■ **Aim of the exercise**: Print the lines of the records verbatim, from the line containing "This screenshot has height=739, width=1407." through the line containing "center [300, 128].", with both of those lines included.

☆ ☆ ☆

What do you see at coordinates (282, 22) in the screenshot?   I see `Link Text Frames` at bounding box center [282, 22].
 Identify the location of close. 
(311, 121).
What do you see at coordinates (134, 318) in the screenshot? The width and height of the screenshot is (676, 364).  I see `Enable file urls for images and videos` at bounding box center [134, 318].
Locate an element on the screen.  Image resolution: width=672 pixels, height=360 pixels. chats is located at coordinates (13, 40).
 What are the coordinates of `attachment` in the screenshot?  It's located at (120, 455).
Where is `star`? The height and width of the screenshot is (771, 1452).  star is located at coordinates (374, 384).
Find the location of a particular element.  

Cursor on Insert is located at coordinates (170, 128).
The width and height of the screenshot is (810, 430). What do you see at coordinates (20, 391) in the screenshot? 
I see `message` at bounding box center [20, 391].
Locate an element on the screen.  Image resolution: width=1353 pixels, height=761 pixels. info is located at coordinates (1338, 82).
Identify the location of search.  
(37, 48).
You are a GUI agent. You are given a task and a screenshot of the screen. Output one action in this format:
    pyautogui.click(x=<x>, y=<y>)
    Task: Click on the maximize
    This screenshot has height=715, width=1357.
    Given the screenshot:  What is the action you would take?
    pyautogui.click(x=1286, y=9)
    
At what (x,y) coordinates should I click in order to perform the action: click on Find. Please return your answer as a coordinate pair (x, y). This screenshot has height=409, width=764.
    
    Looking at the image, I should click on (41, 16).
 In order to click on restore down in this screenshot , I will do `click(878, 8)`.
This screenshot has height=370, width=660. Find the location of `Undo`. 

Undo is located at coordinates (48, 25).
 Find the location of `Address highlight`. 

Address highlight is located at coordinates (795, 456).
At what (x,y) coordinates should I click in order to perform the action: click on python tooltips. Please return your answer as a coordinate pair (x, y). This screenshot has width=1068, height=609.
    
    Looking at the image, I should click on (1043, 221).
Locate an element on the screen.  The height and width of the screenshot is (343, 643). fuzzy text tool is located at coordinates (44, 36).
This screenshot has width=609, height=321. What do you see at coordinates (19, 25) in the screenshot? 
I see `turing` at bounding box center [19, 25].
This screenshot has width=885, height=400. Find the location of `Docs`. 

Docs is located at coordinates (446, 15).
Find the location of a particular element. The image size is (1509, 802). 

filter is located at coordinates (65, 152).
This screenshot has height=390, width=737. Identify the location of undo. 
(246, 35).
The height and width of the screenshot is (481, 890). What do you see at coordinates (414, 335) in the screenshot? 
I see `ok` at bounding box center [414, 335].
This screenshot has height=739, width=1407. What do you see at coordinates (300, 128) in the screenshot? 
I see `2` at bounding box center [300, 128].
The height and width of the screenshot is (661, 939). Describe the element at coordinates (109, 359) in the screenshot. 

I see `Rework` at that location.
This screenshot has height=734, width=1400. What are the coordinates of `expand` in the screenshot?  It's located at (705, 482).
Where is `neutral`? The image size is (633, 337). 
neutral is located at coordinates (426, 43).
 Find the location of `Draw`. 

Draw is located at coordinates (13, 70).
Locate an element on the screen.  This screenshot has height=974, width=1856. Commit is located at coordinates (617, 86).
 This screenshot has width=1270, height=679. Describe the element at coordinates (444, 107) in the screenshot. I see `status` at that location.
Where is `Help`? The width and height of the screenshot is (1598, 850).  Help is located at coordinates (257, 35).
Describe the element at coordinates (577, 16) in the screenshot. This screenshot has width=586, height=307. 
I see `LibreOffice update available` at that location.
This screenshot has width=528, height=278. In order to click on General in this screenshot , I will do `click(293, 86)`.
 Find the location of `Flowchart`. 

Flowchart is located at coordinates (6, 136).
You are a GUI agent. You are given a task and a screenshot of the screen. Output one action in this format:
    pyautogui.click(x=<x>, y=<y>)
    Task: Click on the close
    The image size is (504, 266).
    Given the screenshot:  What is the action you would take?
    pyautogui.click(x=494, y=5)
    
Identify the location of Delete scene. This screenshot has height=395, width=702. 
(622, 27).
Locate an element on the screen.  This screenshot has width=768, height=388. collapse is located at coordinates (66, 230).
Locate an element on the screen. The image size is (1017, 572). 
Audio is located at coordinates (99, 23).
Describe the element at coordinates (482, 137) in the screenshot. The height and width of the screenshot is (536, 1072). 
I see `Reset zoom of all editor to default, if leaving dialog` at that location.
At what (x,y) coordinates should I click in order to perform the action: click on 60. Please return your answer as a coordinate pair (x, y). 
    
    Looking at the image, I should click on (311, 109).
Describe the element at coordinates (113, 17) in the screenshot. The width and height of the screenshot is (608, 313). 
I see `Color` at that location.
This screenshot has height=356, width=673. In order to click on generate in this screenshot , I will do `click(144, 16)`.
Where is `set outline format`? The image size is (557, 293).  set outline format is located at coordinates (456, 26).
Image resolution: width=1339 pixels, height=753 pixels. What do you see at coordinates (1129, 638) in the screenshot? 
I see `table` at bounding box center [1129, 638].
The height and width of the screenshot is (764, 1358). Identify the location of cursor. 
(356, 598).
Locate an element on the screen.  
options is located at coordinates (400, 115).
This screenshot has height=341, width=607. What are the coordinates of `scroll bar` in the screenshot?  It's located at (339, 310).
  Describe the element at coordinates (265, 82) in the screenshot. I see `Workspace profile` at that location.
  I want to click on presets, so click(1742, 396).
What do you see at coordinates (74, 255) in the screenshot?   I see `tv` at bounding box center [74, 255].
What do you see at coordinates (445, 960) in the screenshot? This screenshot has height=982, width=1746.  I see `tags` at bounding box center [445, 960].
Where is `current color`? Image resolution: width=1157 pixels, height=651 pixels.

☆ ☆ ☆

■ **Solved problem**:
This screenshot has height=739, width=1407. What do you see at coordinates (300, 128) in the screenshot? 
I see `2` at bounding box center [300, 128].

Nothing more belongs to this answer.